Today, movies are an adornment to popular culture, not an essential, indoctrinating part of it. The number of tickets sold annually is about five per person, but the demographic skew is much more severe, with the young accounting for a lopsided percentage of the audience. As for moving pictures of current events, TV and the Internet offer as many as anyone could want, but the newsreel is as dead as Free Dishes Night. Thus movies are now more escapist than the old Hollywood product ever was, more reticent to turn the nation's central anxieties into screen drama.
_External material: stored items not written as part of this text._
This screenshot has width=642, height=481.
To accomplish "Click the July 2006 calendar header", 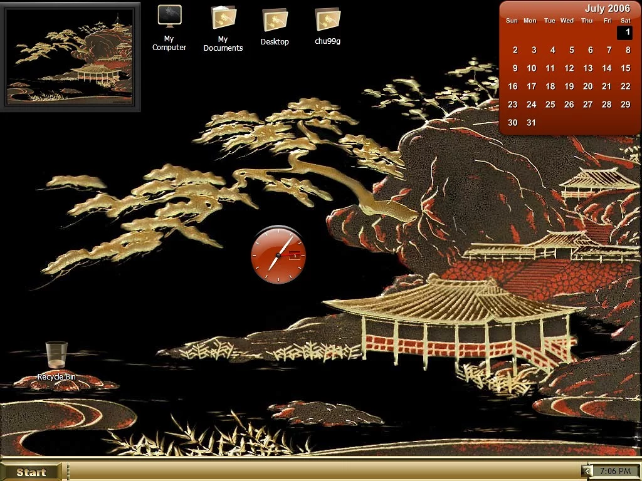I will pos(607,8).
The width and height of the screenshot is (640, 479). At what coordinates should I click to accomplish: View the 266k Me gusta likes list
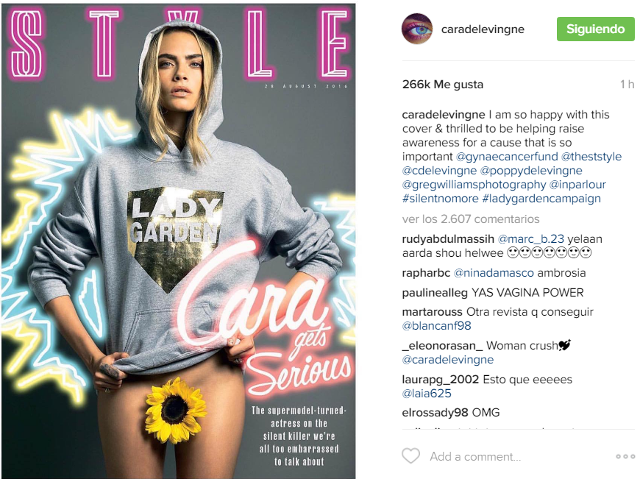tap(442, 85)
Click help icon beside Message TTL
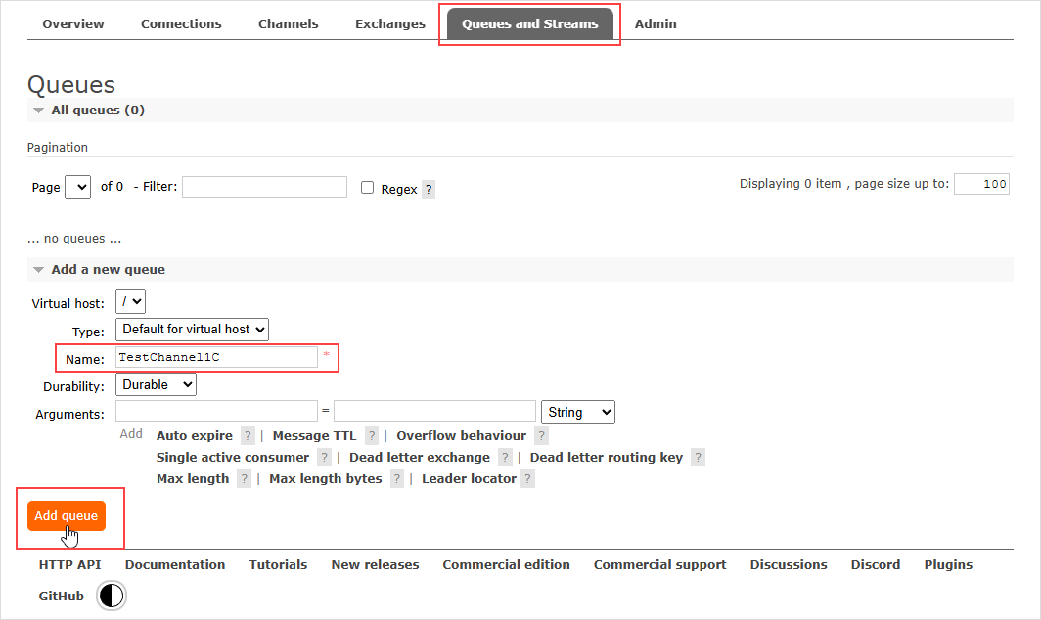Screen dimensions: 1041x620 point(372,436)
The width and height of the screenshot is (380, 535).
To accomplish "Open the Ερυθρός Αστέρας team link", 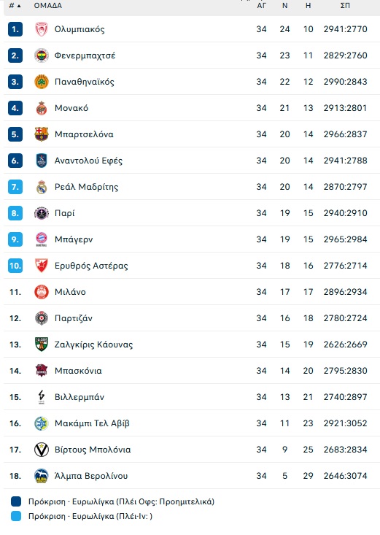I will click(x=91, y=266).
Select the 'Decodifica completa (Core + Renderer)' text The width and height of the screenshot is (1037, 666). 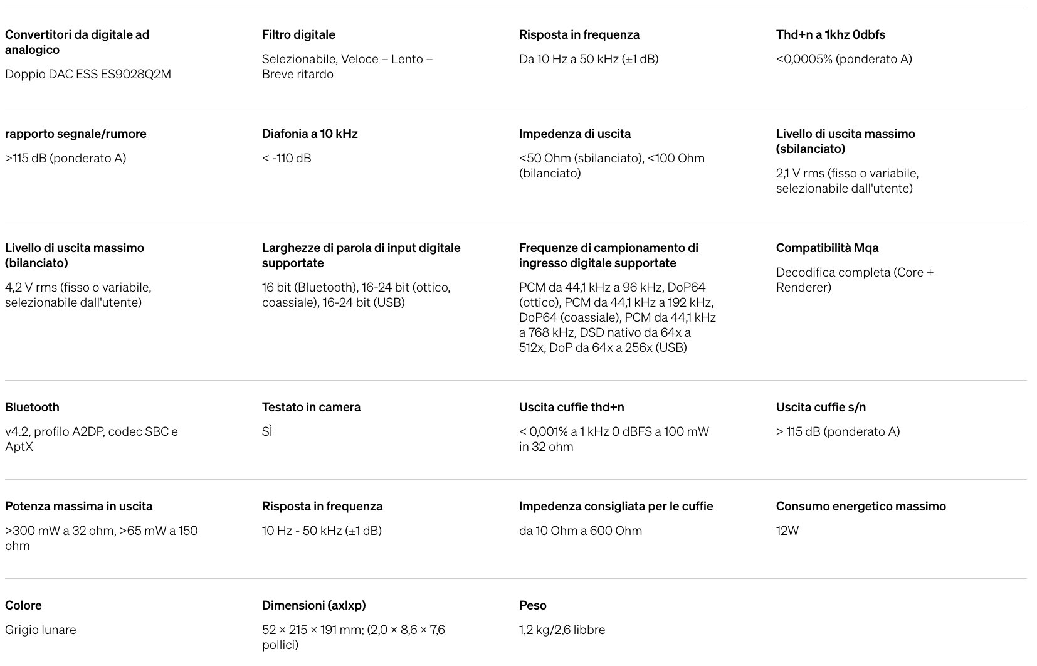coord(855,280)
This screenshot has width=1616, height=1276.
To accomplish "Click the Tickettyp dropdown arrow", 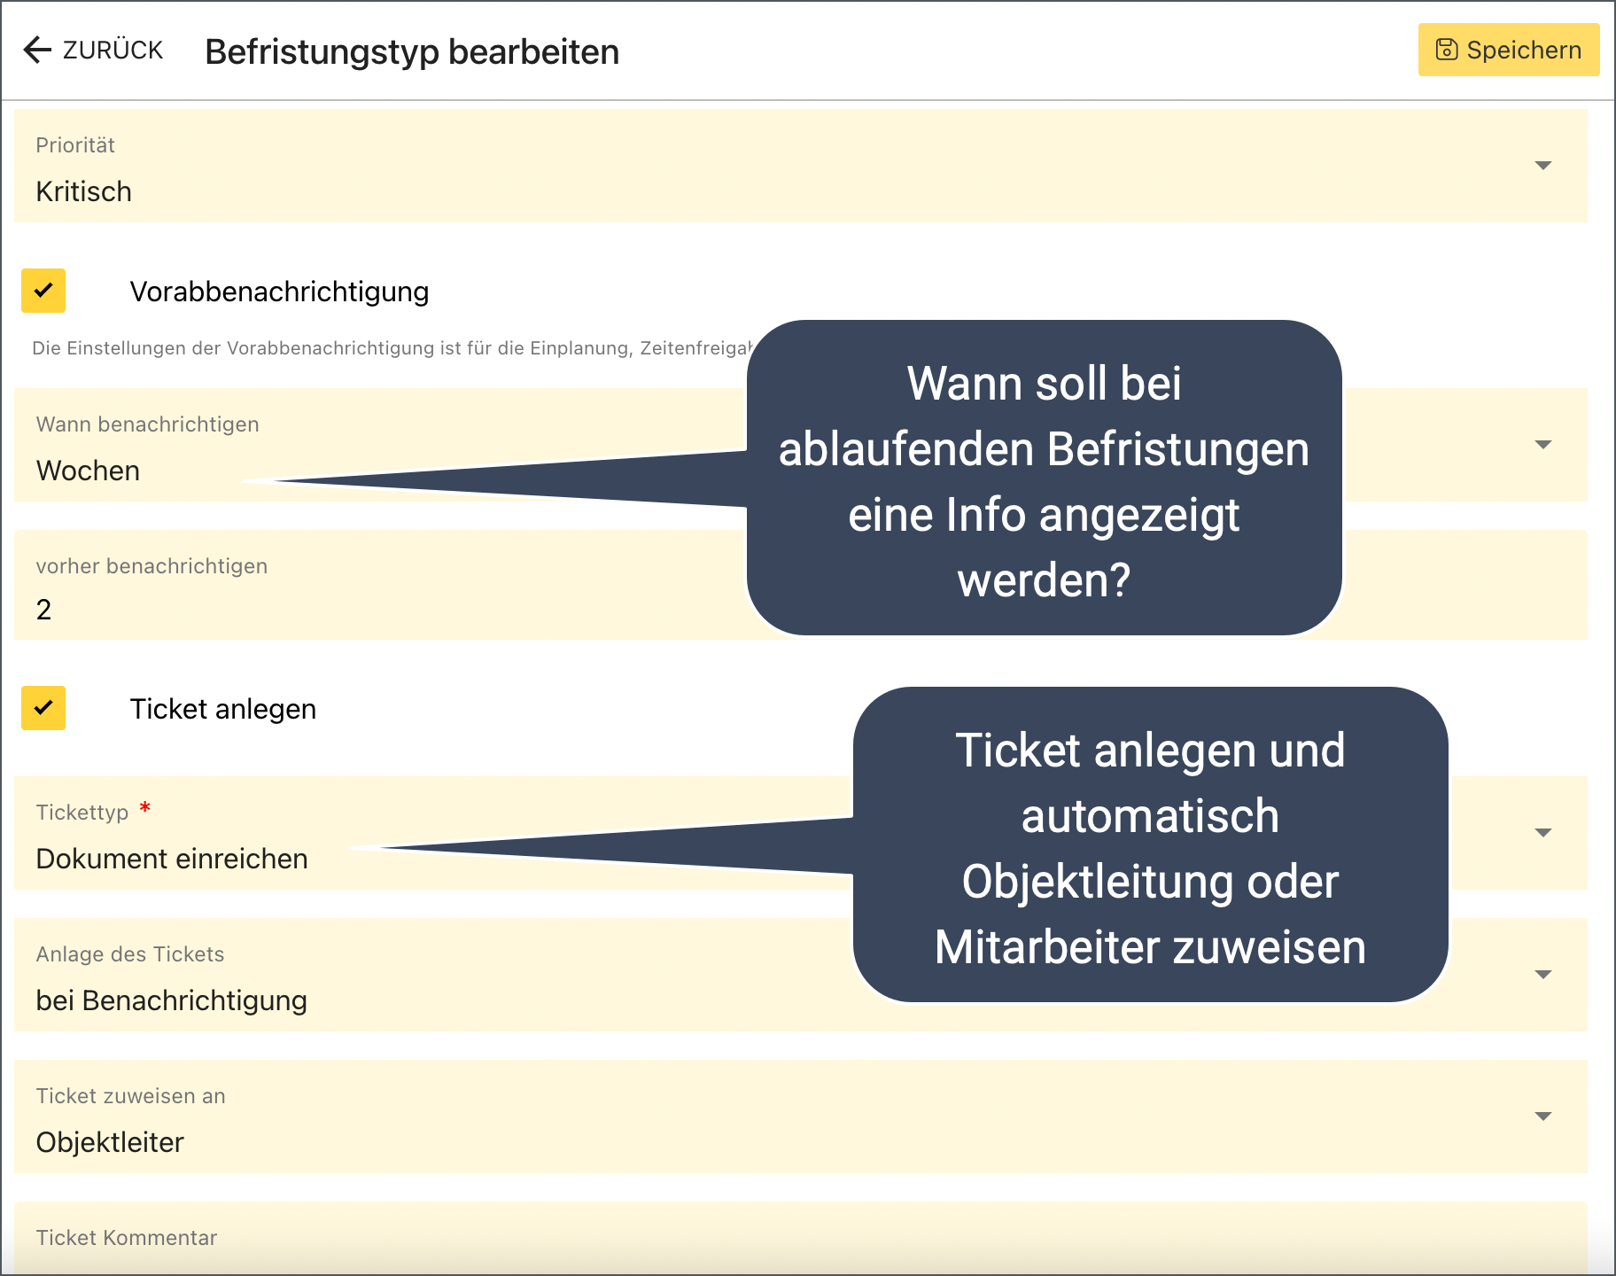I will [1542, 833].
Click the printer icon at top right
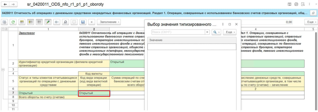This screenshot has height=112, width=318. coord(296,4)
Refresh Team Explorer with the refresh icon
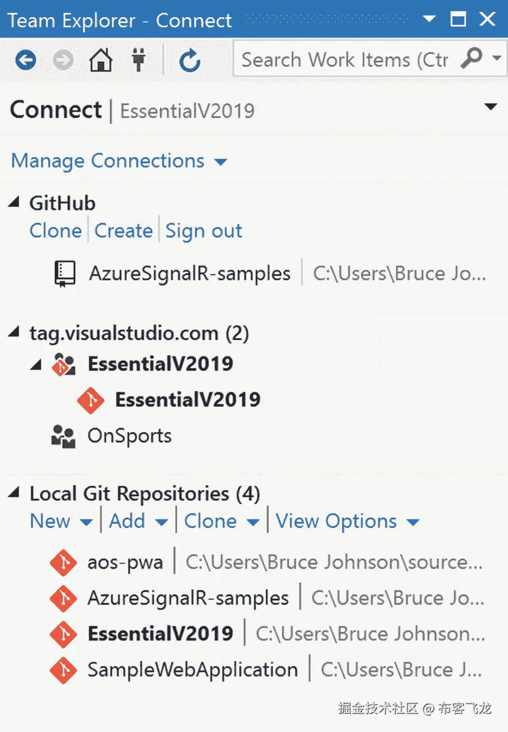Viewport: 508px width, 732px height. click(190, 60)
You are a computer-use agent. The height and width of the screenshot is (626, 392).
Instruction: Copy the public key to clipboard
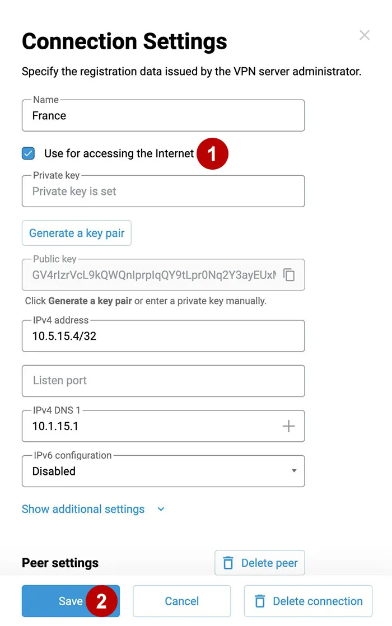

Susan Sontag defined science fiction as "the imagination of disaster." Today, that definition could apply to international news - and not just in our imaginations. It's the anticipation of disaster. Moviemakers want to profit from our fears as well as our desires; that's their business. But they stick to fears of a smaller, more intimate kind: the serial killer with a knife, the snakes on a plane. They're reluctant to think about the Big Fear, because that fear is too close to the headlines, and about the current Big Villains, because that means Islamic extremists. In Hollywood today, greed is the handmaiden of timidity. I envision a studio V.P. for marketing standing before a wall map, putting his hand over the wide swatch of Arab countries and saying, You want to lose all these markets?

Maybe it's unfair to criticize a decently made, honorably intentioned movie for not being a different one. World Trade Center is what it is. Yet it strikes me as odd that the only two major 9/11 movies financed by Hollywood have been about the day itself - two old-fashioned hymns of tribute, to the heroes of Flight 93 in one film and the survivors of the Twin Towers' collapse in the other.

I'd like to see movies about the decisions, on America's side and its enemies', that led to the attacks. Lawrence Wright's new book The Looming Tower: Al-Qaeda and the Road to 9/11 has six movies' worth of solid melodrama in the turf wars, the battle of ideas, among government agencies. The story of John O'Neill, head of the FBI's al Qaeda unit, and his struggle to pry essential information out of the CIA, can bring a reader to angry tears. (O'Neill, who will be the subject of a TV movie starring Havey Keitel, left the agency in frustration, became security boss of the World Trade Center, and died on 9/11.)

I'd like to see movies about what came after: the Administration's canny mobilizing of American sentiment in favor of an attack on a nation whose involvement in 9/11 was never proved and now thoroughly debunked. Irwin Winkler's Home of the Brave, starring Samuel L. Jackson as one of three veterans returning home from a harrowing tour of Iraq, looks as if it could be a darker update of The Best Years of Our Lives. And perhaps, if the planned adaptation of Richard Clarke's Against All Enemies is actually made (Crash director Paul Haggis has expressed an interest in it), Hollywood will have opened a window or two on the events that have preoccupied us this last half-decade.

Speculation (or paranoia) abhors a vacuum, and into the hole where the pre- and post-9/11 films should be, a website like Loose Change creeps in, with its "evidence" of America's complicity in the WTC attacks. I'm not looking for Hollywood to take a conspiratorial view of 9/11. But if a filmmaker were to try, you'd think it would be Stone, whose 1991 JFK argued that virtually everyone killed Jack Kennedy. Instead, he makes an apolitical weepie that could as easily be about any tense rescue, of a mother in a burning building or a kitten down a well.

There's a roiling world of germane topics beyond the ones raised in United 93 and World Trade Center - stories of horror and heroism worth telling. Get to it, Hollywood. Sometimes the best way to contribute to the war effort is to explain how complex and terrible war is.